Mientras la oleosidad penetraba por los poros para darle suavidad de seda, acercó una banqueta donde puso las toallas y el albornoz para usarlos luego del baño. Siempre blancas. Impecables. Odiaba esos colorinches modernosos que disimulan cualquier bochorno. Se recostó sobre el tapiz que cubría una camilla de madera; colocó un fresco y pesado antifaz sobre sus ojos; encendió el reproductor musical, y se dedicó a dormitar con los pies algo elevados, hasta que sonara la campanilla de leve timbre anunciando que el agua en la bañera había llegado al nivel programado.
Al oír la alarma, sin alterarse, se levantó del lugar y metió primero sus manos en la gran pileta, para verificar la temperatura.

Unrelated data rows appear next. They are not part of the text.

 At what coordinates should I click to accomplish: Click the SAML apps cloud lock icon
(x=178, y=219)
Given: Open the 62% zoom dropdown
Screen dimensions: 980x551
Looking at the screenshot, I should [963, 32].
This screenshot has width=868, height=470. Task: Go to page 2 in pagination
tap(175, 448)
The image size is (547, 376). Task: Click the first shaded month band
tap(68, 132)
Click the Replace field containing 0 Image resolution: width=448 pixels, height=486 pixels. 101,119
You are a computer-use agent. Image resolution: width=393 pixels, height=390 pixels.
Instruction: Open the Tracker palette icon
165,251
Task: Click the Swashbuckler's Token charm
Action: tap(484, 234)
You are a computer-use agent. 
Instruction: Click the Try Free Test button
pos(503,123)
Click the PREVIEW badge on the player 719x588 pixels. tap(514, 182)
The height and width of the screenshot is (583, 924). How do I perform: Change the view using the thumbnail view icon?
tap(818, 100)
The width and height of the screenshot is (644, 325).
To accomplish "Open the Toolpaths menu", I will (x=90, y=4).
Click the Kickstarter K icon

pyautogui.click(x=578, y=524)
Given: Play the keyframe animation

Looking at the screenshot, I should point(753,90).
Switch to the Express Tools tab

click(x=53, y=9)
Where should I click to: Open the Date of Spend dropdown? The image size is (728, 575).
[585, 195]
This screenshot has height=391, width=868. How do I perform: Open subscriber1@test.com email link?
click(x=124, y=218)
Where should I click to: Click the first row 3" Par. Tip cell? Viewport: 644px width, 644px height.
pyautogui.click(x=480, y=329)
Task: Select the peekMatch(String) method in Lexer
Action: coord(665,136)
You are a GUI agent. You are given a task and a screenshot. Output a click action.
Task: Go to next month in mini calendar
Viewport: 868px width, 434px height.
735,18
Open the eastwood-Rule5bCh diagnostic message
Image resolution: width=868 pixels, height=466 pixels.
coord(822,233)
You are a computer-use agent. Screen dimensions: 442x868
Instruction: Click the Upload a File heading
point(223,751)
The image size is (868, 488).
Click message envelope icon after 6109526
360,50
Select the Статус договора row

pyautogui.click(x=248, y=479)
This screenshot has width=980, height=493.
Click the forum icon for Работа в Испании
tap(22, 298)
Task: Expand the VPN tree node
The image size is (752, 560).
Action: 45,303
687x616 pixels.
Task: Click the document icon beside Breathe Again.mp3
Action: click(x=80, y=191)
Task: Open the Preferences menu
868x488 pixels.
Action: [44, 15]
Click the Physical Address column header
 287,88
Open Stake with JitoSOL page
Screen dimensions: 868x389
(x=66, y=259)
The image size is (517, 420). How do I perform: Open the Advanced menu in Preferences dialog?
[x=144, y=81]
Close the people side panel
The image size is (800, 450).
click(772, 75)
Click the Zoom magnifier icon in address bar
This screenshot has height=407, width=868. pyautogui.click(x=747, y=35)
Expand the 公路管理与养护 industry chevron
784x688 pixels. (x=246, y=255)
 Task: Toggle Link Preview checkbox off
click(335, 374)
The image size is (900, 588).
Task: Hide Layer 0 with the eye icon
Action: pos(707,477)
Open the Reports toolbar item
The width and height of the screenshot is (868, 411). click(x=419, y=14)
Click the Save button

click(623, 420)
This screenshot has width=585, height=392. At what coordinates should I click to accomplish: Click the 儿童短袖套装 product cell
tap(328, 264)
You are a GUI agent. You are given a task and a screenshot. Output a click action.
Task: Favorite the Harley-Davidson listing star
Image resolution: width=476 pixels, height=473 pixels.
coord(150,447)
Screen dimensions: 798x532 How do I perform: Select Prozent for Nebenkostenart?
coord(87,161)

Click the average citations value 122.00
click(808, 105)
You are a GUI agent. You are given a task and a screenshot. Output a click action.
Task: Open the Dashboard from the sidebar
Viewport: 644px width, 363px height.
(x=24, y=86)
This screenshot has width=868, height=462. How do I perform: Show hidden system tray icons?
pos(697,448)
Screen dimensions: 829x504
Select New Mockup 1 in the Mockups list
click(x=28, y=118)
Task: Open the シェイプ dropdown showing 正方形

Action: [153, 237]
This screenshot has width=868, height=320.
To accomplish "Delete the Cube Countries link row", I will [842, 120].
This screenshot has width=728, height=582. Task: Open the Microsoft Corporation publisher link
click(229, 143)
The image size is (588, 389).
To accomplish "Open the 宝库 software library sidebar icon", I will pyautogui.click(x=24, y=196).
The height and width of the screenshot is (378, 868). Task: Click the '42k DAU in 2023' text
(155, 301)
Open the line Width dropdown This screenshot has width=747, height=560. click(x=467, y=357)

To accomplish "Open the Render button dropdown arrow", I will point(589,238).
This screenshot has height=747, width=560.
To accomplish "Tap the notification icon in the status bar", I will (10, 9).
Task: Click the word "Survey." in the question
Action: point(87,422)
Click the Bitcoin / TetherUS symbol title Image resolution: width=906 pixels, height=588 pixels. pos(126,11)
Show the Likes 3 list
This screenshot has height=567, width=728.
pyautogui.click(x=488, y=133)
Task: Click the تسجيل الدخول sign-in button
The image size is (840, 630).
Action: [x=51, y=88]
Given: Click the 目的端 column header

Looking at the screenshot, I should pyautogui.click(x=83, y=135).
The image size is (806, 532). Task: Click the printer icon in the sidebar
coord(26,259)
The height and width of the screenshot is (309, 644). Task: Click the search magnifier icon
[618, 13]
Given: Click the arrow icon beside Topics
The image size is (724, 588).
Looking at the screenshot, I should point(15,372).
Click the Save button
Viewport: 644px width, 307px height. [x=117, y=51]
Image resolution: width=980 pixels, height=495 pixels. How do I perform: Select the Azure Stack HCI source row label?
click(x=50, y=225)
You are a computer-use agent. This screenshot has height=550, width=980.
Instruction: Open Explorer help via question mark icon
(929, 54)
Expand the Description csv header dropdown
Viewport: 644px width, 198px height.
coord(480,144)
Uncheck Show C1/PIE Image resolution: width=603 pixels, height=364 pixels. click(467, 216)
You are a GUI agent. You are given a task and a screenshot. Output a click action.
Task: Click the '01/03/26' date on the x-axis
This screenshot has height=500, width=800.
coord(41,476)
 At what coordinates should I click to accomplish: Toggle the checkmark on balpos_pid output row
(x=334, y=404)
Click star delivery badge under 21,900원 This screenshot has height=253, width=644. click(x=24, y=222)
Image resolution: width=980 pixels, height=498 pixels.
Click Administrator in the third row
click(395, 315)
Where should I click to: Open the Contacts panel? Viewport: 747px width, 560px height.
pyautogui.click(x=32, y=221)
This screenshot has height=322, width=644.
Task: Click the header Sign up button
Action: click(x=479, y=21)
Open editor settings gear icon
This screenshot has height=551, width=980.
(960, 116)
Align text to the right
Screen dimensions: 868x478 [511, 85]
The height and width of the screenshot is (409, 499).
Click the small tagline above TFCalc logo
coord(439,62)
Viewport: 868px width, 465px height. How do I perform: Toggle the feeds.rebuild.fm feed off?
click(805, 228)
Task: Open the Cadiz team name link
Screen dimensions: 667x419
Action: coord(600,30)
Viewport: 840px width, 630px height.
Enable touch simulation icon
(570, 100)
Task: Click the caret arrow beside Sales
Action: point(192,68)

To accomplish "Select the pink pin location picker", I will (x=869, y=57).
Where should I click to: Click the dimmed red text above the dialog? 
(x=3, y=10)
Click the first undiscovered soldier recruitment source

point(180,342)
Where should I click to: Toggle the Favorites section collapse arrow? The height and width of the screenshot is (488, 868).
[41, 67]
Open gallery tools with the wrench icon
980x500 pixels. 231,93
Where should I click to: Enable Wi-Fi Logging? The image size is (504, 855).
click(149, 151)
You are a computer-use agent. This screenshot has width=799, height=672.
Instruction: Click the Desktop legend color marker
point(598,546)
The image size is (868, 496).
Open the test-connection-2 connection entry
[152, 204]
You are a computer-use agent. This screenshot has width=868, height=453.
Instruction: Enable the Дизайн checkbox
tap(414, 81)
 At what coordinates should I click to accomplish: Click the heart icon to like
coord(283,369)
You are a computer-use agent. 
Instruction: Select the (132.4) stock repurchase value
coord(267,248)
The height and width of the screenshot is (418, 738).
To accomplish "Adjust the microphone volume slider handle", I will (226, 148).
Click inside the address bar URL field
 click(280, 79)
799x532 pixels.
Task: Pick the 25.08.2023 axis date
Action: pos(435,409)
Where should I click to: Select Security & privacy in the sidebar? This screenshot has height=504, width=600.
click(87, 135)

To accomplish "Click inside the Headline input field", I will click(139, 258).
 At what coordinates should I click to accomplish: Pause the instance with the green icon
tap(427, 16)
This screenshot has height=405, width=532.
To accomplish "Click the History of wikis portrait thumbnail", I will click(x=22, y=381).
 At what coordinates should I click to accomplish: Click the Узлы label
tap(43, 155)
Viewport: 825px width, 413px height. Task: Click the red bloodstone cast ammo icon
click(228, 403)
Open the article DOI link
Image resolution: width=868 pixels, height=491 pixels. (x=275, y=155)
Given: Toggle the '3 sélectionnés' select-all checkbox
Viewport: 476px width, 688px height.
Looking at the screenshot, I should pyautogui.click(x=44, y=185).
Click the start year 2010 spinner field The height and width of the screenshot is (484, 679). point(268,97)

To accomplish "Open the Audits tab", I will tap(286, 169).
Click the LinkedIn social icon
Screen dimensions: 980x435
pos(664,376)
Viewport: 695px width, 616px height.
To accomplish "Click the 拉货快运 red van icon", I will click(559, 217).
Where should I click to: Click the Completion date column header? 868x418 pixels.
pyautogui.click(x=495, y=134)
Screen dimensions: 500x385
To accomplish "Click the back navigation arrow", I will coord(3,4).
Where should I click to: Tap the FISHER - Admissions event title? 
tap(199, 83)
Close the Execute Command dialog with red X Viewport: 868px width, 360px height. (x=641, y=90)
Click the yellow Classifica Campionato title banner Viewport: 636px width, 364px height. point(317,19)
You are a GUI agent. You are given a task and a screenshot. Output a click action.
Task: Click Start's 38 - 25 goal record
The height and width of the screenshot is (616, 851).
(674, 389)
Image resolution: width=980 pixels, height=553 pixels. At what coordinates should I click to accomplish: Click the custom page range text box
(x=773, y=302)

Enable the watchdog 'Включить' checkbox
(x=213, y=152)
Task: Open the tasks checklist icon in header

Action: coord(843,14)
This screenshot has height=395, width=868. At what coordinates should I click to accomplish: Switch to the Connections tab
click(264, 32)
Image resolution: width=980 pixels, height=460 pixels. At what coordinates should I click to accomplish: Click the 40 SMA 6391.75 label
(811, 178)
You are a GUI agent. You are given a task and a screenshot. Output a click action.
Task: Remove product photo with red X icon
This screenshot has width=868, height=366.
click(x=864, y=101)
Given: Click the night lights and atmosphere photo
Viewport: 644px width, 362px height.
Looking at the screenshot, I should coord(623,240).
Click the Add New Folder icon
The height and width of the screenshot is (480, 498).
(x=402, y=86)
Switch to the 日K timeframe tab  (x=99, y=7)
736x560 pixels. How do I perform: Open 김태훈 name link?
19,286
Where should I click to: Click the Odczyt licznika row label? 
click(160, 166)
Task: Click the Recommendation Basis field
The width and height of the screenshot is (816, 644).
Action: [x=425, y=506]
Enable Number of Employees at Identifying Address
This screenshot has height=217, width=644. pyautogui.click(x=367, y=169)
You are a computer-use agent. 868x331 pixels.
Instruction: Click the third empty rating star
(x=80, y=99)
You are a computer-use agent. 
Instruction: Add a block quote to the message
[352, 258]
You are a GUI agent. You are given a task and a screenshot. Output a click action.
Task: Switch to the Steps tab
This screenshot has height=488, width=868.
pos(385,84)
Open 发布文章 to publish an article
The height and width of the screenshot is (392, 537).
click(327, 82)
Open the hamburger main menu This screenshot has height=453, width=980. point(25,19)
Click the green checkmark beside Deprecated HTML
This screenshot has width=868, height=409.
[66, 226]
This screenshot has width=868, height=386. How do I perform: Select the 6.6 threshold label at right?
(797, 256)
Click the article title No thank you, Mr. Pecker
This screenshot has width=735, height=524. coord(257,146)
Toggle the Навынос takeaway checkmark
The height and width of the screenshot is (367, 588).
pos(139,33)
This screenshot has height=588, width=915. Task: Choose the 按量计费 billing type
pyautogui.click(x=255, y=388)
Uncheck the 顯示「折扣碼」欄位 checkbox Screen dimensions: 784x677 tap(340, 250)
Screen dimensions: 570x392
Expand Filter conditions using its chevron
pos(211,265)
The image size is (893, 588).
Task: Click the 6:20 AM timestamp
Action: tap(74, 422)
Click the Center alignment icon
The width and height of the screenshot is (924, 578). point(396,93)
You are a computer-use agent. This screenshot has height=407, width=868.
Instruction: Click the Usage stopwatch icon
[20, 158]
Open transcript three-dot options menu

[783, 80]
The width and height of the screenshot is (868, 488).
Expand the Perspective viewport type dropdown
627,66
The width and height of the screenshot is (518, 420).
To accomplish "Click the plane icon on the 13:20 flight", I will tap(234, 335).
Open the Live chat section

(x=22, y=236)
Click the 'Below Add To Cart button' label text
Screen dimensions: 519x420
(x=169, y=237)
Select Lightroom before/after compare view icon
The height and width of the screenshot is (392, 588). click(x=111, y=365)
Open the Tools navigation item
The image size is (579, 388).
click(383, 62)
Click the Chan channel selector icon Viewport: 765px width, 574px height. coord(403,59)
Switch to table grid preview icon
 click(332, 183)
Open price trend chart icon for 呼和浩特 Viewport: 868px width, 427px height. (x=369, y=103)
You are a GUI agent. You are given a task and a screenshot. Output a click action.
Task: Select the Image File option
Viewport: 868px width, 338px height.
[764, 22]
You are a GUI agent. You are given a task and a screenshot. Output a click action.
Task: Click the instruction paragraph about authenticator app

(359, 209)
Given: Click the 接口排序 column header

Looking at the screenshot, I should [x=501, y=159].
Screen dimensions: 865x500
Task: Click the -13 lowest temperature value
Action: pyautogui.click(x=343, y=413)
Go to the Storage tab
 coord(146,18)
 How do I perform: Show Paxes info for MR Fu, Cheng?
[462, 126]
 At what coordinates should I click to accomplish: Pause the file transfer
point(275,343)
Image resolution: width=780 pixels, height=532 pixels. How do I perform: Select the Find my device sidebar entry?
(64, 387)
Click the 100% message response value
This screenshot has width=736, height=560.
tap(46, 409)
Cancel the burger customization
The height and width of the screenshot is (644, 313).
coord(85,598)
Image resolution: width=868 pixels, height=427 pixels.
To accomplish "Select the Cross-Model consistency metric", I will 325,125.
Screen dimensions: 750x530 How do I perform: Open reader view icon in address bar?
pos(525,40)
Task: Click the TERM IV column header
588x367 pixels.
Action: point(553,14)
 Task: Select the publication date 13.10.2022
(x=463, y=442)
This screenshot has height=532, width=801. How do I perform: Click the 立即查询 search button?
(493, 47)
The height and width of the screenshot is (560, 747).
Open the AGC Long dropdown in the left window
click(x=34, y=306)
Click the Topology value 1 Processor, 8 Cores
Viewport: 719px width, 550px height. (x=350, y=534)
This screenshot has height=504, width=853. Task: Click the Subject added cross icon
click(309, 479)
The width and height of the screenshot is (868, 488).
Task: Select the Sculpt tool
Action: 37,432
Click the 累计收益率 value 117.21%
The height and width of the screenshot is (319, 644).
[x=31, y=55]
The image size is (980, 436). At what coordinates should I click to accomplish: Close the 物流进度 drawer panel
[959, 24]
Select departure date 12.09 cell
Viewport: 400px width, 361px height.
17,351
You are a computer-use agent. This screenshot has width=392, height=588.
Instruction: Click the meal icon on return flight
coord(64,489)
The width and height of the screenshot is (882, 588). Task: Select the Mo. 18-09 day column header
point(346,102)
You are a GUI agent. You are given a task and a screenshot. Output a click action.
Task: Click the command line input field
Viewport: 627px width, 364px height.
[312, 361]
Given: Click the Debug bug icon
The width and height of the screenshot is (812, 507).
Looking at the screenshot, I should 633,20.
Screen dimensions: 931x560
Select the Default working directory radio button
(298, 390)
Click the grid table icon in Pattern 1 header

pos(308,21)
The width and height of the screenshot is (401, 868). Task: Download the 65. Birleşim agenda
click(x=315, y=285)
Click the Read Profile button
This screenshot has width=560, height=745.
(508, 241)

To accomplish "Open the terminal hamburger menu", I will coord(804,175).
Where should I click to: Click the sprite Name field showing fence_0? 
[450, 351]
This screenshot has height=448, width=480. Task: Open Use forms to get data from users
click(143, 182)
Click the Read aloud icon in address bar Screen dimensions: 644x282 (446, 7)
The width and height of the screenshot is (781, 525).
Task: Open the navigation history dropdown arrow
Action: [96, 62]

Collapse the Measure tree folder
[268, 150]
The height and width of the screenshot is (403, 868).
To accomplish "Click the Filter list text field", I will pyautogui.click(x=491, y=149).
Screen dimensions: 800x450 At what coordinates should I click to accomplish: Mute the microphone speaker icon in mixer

Tomó un frasco con líquido ambarino y derramó parte de él en el recipiente donde reposaría otra media hora mientras los chorros del sistema jacuzzi masajearían con distintas intensidades cada rincón de su cuerpo.
Agregó unas bolsitas de lavanda, pétalos de rosas, sales perfumadas y un gel espumante. “¡Aaaahhh! ¡Qué placer…!” Se dijo susurrando, dejándose llevar a la nada: nirvana personal que había logrado para sí. Los chorros removían el agua deliciosamente y la espuma de las sales habían creado un lago de burbujas que irisaban la superficie móvil de la tina.
Soñó con escenas de la Grecia antigua y con fornidos y sudados romanos, tal vez por las imágenes que se había representado en la lectura de “Félix de Lusitania” (Últimamente se le daba por leer novelas históricas como recurso para saber Historia, sin la pesadez de ella misma… Podría hablar con la gente, sin que se percibiera lo superfluo de sus conocimientos)
Las figuras masculinas se sucedían hasta convertirse en una tentación libidinosa.Guardó las pulsiones que le exigían caricias y satisfacción pensando que de esa manera iba a ser más eficaz en la cita de esa noche.
El impulso del agua comenzó a disminuir anunciando la quietud y el fin del baño. Se quedó unos segundos, dejando afuera sólo la cabeza. Aspiraba con fruición los aromas que exhalaban las sustancias perfumadas. Salió de la tina sintiéndose una deidad, como esas propagandas donde los cuerpos aparecen con gotas transparentes que los recorren.
Lo que vio en el espejo merecía aprobación. Se envolvió en el albornoz y cubrió sus cabellos mojados con una toalla enroscada por sus extremos, a modo de turbante. Abandonó el lujoso baño sin haber pasado por el sauna (Nunca lo había usado, en realidad) pues tenía el prejuicio que le produciría baja de presión. Comenzó entonces su tarea artesanal: embellecer su rostro.
Con la prolijidad reconocida, dispuso cada adminículo. Ablusionó agua mineral con agua de rosas; pasó un papel tissú con suavidad para secar el excedente, abrió la ampolleta celeste que contenía un potente hidratante, lo esparció con suaves tecleteos y movimientos ascendentes en las mejillas, y en forma de ocho en los párpados; alisó la frente y la comisura de los labios, y palmeó enérgicamente sobre la barbilla.
En el cuello, manos de seda para acariciarlo en abanico de abajo hacia arriba…La concentración en la tarea era tal que parecía un rito. Y en realidad lo era: tanta dedicación, tanto tiempo para no dejar escapar tan pronto la juventud que ya estaba por filtrarse en los intersticios de los cuarenta (Lo pensó porque en ese momento, el tema de Arjona que estaba sonando, hablaba de “los cuarenta”).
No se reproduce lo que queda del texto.